On March 18, 2020, President Trump signed the Families First Coronavirus Response Act (FFCRA) – a set of legislation that provides relief for individuals who have been exposed to the COVID-19 virus. There are two critical aspects to the FFCRA regarding leave for employees and paid benefits: the Emergency Family and Medical Leave Expansion Act (EFMLE) and the Emergency Paid Sick Leave Act (EPSLA).

Emergency Family and Medical Leave Expansion Act

EFMLE is a temporary amendment to the Family and Medical Leave Act of 1993 that allows for an employee that is unable to work (or telework) due to a need to care for a family member to take up to 12 weeks of leave.

Employers can offset the cost of the mandated pay under this act through quarterly payroll tax credits. The legislation provides separate credits for the two types of pay mandated under the acts. If the amount of the quarterly credits exceeds the payroll taxes against which the credits may be applied for the quarter, the excess credit amount is treated as an overpayment of tax that is refundable to the employer.

For an employee who is caring for a child because of unavailable child care due to the coronavirus, eligible employers may claim a tax credit for two-thirds of the employee’s regular rate of pay, up to $200 per day and $2,000 in the aggregate, for up to 10 days.

Emergency Paid Sick Leave Act

The EPSLA act permits full-time employees to take up to 80 hours of paid sick time if they are unable to work (remotely or otherwise) for any of the qualifying uses below.

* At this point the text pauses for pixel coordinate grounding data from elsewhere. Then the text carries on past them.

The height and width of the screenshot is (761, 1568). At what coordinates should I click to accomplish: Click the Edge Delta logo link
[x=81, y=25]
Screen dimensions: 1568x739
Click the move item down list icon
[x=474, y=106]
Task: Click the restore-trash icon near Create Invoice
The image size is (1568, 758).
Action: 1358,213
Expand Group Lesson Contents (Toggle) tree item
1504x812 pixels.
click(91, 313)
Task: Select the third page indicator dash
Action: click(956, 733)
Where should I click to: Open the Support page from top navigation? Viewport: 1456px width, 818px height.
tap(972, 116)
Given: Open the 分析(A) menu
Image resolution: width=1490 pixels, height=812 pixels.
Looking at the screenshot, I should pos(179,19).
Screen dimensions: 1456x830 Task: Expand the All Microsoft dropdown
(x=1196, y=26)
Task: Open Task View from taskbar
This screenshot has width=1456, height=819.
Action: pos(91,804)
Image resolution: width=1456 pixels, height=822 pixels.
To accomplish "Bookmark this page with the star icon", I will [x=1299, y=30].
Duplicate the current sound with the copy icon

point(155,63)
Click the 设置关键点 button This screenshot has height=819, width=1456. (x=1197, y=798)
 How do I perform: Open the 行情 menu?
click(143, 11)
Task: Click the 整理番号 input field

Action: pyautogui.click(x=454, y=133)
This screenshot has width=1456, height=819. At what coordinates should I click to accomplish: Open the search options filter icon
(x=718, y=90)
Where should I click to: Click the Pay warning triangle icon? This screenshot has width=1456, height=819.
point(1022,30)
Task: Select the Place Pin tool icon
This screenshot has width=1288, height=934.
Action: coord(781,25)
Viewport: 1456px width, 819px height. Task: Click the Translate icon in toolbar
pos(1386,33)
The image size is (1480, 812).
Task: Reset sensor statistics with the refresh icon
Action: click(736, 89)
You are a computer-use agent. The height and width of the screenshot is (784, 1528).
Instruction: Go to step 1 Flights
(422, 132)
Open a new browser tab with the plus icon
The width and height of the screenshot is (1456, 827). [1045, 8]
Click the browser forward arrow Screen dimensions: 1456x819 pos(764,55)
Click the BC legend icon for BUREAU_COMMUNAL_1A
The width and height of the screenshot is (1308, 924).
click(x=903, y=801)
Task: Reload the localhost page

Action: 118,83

  • The employee is subject to a federal, state or local quarantine or isolation order related to COVID-19;
  • A healthcare provider has advised the employee to self-quarantine due to concerns related to COVID-19;
  • The employee is experiencing symptoms of COVID-19 and seeking a medical diagnosis;
  • The employee is caring for a family member who is subject to a federal, state or local quarantine or isolation order, or advised by a healthcare provider to self-quarantine, due to COVID-19;
  • The employee is caring for their child due to a COVID-19-related school/childcare provider closure; or
  • The employee is “experiencing any other substantially similar condition” specified by the Secretaries of the Department of Health and Human Services, Treasury Department and Department of Labor.

Eligible employers may receive a tax credit up to $511 per day and $5,110 in the aggregate, for a total of 10 days for an instance where an employee is unable to work because of Coronavirus quarantine, self-quarantine, or is experiencing Coronavirus symptoms and is seeking a medical diagnosis.

Eligible employers are entitled to an additional tax credit that determined based on costs of maintaining health insurance coverage for eligible employees during the leave period.

Businesses with less than 50 employees will be eligible for an exemption from the leave requirements relating to school closings or child care unavailability, provided that the employer can show that compliance would jeopardize the ability of the business to continue. The Department of Labor will be providing emergency guidance establishing simple and clear criteria defining the circumstances that will meet the criteria of jeopardy to the viability of an employer’s business as a going concern.